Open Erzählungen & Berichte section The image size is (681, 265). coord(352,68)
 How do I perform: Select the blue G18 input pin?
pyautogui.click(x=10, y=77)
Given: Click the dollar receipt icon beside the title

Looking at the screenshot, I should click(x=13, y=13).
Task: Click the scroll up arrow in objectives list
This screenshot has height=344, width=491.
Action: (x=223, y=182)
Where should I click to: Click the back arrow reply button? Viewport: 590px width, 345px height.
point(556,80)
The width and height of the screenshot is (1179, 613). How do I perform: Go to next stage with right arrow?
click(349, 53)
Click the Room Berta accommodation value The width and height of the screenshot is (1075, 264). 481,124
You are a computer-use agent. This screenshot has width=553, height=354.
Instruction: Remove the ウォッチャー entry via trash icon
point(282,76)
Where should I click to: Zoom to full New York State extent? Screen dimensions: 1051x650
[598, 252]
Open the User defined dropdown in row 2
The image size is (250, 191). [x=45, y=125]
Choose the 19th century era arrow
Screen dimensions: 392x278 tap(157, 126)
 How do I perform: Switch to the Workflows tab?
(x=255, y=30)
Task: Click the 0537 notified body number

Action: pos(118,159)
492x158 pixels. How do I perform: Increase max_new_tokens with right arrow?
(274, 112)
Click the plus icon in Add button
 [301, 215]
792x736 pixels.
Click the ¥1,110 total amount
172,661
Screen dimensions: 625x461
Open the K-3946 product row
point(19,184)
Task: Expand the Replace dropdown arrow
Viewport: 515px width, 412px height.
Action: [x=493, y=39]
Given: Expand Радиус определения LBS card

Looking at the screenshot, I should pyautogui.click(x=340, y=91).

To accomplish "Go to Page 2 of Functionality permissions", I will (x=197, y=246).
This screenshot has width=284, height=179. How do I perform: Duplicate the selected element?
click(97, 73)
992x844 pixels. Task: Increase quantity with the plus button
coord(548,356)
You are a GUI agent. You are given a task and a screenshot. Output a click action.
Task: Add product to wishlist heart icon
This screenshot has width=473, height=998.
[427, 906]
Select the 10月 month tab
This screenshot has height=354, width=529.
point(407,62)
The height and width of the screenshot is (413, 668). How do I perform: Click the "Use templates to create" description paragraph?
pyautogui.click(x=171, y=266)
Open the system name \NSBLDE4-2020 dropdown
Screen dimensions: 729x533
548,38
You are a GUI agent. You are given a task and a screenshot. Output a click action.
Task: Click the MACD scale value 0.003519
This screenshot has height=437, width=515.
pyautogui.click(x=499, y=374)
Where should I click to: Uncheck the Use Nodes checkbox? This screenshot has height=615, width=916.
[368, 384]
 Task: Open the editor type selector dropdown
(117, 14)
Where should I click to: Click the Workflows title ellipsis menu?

---+---

Your task:
From the listing above, copy every line that includes the word "value".

Result of this task:
Click the Room Berta accommodation value The width and height of the screenshot is (1075, 264). 481,124
Task: Click the MACD scale value 0.003519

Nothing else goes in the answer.